**EXERCISE INSTRUCTIONS:** Your answer should be the lines of the data below that contain "Control".

Content starts

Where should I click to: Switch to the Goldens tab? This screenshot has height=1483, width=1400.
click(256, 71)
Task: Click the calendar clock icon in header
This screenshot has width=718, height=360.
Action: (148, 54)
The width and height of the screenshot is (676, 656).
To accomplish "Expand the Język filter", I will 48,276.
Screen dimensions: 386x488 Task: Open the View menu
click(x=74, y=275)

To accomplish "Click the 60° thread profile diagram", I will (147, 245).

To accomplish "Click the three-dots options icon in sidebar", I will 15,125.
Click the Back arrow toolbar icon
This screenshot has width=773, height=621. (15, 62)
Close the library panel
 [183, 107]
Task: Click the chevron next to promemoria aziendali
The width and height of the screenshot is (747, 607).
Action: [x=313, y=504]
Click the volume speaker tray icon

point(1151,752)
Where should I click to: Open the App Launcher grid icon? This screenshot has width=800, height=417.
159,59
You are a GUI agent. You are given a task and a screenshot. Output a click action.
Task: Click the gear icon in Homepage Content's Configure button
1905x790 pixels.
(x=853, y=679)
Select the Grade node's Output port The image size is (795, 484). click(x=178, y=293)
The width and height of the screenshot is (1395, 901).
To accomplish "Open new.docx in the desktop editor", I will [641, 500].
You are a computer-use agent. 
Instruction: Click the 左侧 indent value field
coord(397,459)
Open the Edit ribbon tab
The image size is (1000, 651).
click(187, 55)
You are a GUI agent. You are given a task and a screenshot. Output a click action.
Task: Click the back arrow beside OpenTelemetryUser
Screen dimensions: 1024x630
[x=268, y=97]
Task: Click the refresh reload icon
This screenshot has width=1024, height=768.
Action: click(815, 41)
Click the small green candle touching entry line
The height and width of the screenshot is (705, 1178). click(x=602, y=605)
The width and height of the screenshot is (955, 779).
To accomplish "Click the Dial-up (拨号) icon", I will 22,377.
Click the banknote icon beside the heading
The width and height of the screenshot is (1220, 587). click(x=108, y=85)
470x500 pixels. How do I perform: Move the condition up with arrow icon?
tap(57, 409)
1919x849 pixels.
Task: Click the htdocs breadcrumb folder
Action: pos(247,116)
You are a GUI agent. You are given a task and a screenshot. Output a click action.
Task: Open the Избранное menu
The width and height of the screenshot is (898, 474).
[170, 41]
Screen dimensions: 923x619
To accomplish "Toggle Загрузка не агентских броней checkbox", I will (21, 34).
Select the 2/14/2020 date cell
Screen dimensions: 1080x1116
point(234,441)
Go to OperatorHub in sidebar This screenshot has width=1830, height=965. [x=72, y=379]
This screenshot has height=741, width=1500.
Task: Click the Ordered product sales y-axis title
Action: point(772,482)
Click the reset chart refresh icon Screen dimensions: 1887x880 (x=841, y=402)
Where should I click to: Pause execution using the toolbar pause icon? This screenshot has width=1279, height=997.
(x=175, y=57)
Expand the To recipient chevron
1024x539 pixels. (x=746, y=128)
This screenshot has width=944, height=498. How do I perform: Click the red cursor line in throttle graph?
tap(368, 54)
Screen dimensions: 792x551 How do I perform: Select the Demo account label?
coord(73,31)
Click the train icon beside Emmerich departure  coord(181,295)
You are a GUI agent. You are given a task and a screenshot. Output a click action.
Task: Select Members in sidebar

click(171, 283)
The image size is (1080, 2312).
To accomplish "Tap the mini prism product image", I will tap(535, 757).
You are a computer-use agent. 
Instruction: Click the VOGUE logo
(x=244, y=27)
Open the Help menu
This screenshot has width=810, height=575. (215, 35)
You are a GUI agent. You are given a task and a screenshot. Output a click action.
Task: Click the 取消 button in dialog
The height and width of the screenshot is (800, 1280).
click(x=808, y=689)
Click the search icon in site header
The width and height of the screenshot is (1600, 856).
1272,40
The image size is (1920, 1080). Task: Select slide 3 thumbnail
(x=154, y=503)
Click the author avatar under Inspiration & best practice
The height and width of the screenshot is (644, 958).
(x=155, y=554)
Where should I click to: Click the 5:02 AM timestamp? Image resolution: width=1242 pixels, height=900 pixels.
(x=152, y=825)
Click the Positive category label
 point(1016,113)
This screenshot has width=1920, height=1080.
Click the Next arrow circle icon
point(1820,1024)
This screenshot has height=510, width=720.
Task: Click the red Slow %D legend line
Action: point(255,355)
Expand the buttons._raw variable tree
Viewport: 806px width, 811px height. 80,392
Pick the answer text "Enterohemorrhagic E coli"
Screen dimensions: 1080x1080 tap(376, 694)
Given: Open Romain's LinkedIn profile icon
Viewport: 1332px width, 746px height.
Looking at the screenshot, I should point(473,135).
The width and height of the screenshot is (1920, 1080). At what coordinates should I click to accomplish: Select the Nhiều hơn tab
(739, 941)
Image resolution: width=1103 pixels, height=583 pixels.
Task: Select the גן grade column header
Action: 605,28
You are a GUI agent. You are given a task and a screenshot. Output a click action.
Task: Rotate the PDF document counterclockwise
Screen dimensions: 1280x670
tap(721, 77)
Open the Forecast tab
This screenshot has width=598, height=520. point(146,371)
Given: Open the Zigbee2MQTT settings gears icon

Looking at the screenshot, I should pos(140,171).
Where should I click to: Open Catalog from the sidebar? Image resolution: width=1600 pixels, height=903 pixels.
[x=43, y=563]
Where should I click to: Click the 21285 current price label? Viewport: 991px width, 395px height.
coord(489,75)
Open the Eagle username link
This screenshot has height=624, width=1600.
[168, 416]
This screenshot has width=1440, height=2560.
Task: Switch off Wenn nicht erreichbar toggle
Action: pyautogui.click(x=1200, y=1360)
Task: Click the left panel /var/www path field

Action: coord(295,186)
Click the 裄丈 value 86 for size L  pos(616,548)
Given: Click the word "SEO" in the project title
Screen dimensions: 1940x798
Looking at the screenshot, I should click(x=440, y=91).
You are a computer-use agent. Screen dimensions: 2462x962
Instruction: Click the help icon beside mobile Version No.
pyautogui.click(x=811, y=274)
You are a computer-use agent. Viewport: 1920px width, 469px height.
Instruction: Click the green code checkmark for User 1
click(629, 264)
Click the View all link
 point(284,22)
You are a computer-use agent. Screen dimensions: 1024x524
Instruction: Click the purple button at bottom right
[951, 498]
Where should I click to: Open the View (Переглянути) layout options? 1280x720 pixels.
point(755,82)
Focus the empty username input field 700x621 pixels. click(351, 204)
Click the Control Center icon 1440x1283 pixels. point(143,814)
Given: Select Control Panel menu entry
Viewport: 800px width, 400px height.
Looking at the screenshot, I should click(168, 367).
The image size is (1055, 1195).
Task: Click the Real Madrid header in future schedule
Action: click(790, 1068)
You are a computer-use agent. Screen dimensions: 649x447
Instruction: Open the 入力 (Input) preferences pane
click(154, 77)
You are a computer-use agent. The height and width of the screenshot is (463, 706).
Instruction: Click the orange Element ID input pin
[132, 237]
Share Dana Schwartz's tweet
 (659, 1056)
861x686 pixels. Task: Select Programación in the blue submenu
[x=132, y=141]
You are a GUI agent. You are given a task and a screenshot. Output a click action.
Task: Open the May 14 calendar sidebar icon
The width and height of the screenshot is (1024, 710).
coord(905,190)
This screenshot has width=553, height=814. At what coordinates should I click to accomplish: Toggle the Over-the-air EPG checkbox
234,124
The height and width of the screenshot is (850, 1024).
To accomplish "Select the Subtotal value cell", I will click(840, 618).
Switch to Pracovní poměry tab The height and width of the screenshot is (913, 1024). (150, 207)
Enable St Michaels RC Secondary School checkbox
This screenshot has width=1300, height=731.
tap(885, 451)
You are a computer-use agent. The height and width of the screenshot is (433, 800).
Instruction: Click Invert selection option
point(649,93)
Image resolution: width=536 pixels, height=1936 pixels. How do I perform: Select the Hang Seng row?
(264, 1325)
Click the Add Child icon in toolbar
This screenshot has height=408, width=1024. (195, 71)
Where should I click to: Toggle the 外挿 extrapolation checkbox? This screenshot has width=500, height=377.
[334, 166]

Content ends

**SOLUTION TO THIS TASK:**
Click the Control Center icon 1440x1283 pixels. point(143,814)
Given: Select Control Panel menu entry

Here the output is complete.